This year we are a decade removed from the time when scholars from leading area studies institutes met to establish the Consortium for Southeast Asian Studies in Asia or SEASIA. Since its inaugural international conference in 2015, SEASIA founding institutes have organized four such biennial conferences, attended by more than 1,500 scholars, researchers, and practitioners from all over the world, and especially from our region.
The wide participation in SEASIA conferences and activities attests to the continuing importance of our mission of providing a platform for Southeast Asianists in the region and beyond to share knowledge, information, expertise, and experiences. Through such exchanges, the Consortium seeks to contribute to the promotion of multidisciplinary and research-based Southeast Asian perspectives and narratives.
Today, as the region starts to move past the Covid-19 pandemic, we are seeing a return to business as usual, and the narrowing space for new paradigms, processes, and practices.

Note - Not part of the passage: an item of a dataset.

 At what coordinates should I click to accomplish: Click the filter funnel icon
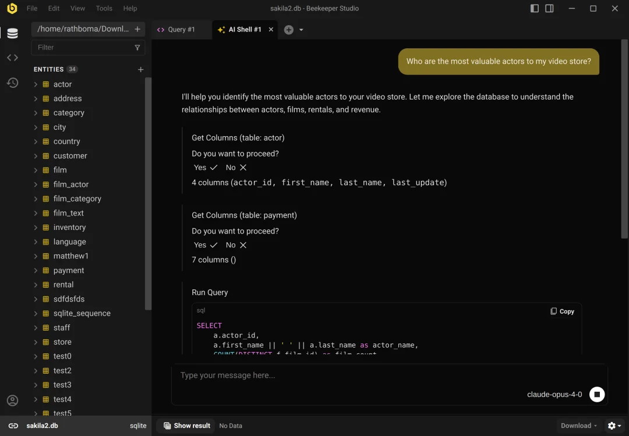coord(137,48)
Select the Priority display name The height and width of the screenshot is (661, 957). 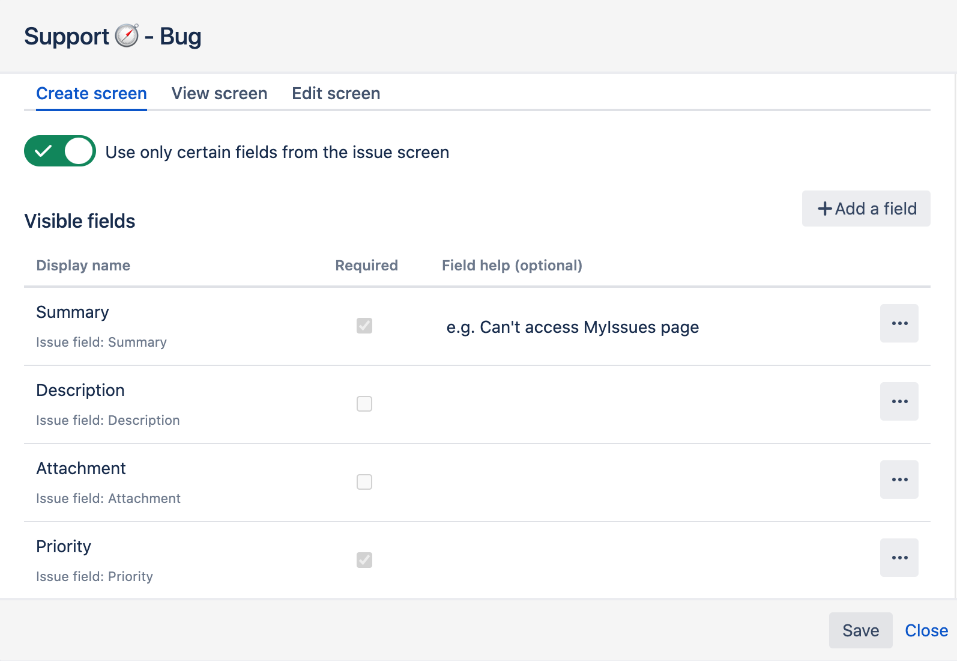(x=64, y=546)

While we might lately have imagined the passing of a time when our nations could be considered the territorial extension of imperial powers, Southeast Asians once again find ourselves navigating the resurgence of great power rivalries, adapting to and finding opportunities to assert regional and national perspectives and interests. While advanced countries seek to “rebalance” toward East Asia (notably, Southeast Asia’s “emerging markets”), we continue to confront age-old problems: growing inequality within and across countries; low technology and productivity; unsustainable energy consumption and environmental degradation, and, weak political institutions. At the same time, the region is also seeing increasing domestic contestations – the outcome of the Polanyian paradox of the double movement due to the increased interaction between the North and the South, center and the periphery, and tradition and modernity. What will emerge from the push and pull of these currents remains to be seen.

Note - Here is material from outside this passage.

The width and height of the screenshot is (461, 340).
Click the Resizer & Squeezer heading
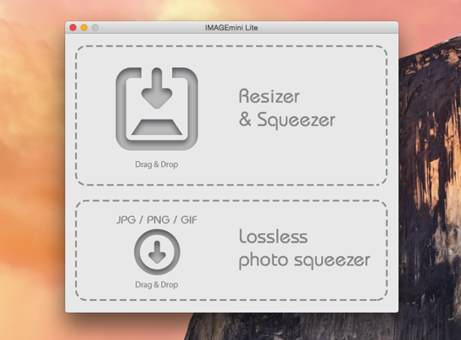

It is thus incumbent upon us – as scholars, policy makers, pubic intellectuals, and social activists – to examine the opposing trends and currents in order to better anticipate opportunities and risks presented by the current conjuncture, and the promotion of a Southeast Asian consciousness that builds on our common interests as a region yet takes into account the diversity in our countries’ history in political and nation-building, cultural institutions, and levels of economic development.
It is our hope that through our biennial conferences and other activities, SEASIA will contribute to sharpening and deepening analytical frameworks and guides to action toward building a just, progressive, and sustainable future for the region and the world.